■ ABOUT THIS EXERCISE ■
The reply should return the data in full, exactly as written.

#### AVAILABLE RECORDS ####

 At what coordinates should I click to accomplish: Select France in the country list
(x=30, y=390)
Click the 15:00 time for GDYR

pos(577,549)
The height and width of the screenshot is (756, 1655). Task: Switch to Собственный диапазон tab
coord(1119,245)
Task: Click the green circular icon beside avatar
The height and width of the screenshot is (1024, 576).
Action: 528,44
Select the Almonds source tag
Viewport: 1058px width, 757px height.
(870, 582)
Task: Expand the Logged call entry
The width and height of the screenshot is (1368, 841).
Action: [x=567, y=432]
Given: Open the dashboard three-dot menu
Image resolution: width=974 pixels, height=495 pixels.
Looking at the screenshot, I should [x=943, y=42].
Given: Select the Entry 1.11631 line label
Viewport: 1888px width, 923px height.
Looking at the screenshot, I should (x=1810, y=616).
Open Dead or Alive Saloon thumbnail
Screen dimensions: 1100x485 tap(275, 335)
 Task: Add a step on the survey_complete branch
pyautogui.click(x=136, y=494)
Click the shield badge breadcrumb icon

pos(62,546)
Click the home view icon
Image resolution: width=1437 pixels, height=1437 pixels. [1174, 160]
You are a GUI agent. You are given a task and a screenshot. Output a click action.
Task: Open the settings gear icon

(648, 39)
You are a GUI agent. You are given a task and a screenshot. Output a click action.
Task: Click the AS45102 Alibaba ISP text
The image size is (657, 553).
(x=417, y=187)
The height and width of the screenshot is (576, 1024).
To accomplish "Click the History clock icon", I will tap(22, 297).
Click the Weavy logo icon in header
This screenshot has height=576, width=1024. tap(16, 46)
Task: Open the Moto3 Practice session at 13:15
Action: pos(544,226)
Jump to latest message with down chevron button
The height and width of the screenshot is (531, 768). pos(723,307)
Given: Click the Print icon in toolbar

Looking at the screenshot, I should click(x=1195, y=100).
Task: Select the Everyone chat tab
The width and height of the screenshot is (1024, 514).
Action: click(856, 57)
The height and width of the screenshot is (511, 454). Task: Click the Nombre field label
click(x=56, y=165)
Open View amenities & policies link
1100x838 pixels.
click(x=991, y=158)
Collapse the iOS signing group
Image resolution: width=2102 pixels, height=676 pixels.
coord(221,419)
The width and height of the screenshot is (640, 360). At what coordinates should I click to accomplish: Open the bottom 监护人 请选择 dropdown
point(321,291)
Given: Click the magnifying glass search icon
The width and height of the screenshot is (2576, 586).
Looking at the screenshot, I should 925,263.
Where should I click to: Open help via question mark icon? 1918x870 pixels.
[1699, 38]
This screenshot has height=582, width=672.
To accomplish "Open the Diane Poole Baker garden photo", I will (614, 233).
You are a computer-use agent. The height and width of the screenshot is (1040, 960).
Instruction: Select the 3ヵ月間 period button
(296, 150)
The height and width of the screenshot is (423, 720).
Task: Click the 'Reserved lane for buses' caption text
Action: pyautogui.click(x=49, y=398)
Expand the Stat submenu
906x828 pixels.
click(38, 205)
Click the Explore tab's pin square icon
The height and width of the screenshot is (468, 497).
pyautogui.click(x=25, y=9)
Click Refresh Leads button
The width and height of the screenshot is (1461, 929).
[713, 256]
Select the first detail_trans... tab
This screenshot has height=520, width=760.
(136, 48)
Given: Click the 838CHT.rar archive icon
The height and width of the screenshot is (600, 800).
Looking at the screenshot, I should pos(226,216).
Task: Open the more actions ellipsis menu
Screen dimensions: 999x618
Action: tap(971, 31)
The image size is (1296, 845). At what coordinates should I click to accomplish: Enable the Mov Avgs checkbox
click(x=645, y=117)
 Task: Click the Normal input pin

####

■ ANSWER TO THIS EXERCISE ■
 At what coordinates should I click to accomplish: Select France in the country list
(x=30, y=390)
Click the 15:00 time for GDYR

pos(577,549)
The height and width of the screenshot is (756, 1655). Task: Switch to Собственный диапазон tab
coord(1119,245)
Task: Click the green circular icon beside avatar
The height and width of the screenshot is (1024, 576).
Action: 528,44
Select the Almonds source tag
Viewport: 1058px width, 757px height.
(870, 582)
Task: Expand the Logged call entry
The width and height of the screenshot is (1368, 841).
Action: [x=567, y=432]
Given: Open the dashboard three-dot menu
Image resolution: width=974 pixels, height=495 pixels.
Looking at the screenshot, I should [x=943, y=42].
Given: Select the Entry 1.11631 line label
Viewport: 1888px width, 923px height.
Looking at the screenshot, I should (x=1810, y=616).
Open Dead or Alive Saloon thumbnail
Screen dimensions: 1100x485 tap(275, 335)
 Task: Add a step on the survey_complete branch
pyautogui.click(x=136, y=494)
Click the shield badge breadcrumb icon

pos(62,546)
Click the home view icon
Image resolution: width=1437 pixels, height=1437 pixels. [1174, 160]
You are a GUI agent. You are given a task and a screenshot. Output a click action.
Task: Open the settings gear icon

(648, 39)
You are a GUI agent. You are given a task and a screenshot. Output a click action.
Task: Click the AS45102 Alibaba ISP text
The image size is (657, 553).
(x=417, y=187)
The height and width of the screenshot is (576, 1024).
To accomplish "Click the History clock icon", I will tap(22, 297).
Click the Weavy logo icon in header
This screenshot has height=576, width=1024. tap(16, 46)
Task: Open the Moto3 Practice session at 13:15
Action: pos(544,226)
Jump to latest message with down chevron button
The height and width of the screenshot is (531, 768). pos(723,307)
Given: Click the Print icon in toolbar

Looking at the screenshot, I should click(x=1195, y=100).
Task: Select the Everyone chat tab
The width and height of the screenshot is (1024, 514).
Action: click(856, 57)
The height and width of the screenshot is (511, 454). Task: Click the Nombre field label
click(x=56, y=165)
Open View amenities & policies link
1100x838 pixels.
click(x=991, y=158)
Collapse the iOS signing group
Image resolution: width=2102 pixels, height=676 pixels.
coord(221,419)
The width and height of the screenshot is (640, 360). At what coordinates should I click to accomplish: Open the bottom 监护人 请选择 dropdown
point(321,291)
Given: Click the magnifying glass search icon
The width and height of the screenshot is (2576, 586).
Looking at the screenshot, I should 925,263.
Where should I click to: Open help via question mark icon? 1918x870 pixels.
[1699, 38]
This screenshot has height=582, width=672.
To accomplish "Open the Diane Poole Baker garden photo", I will (614, 233).
You are a computer-use agent. The height and width of the screenshot is (1040, 960).
Instruction: Select the 3ヵ月間 period button
(296, 150)
The height and width of the screenshot is (423, 720).
Task: Click the 'Reserved lane for buses' caption text
Action: pyautogui.click(x=49, y=398)
Expand the Stat submenu
906x828 pixels.
click(38, 205)
Click the Explore tab's pin square icon
The height and width of the screenshot is (468, 497).
pyautogui.click(x=25, y=9)
Click Refresh Leads button
The width and height of the screenshot is (1461, 929).
[713, 256]
Select the first detail_trans... tab
This screenshot has height=520, width=760.
(136, 48)
Given: Click the 838CHT.rar archive icon
The height and width of the screenshot is (600, 800).
Looking at the screenshot, I should pos(226,216).
Task: Open the more actions ellipsis menu
Screen dimensions: 999x618
Action: tap(971, 31)
The image size is (1296, 845). At what coordinates should I click to accomplish: Enable the Mov Avgs checkbox
click(x=645, y=117)
 Task: Click the Normal input pin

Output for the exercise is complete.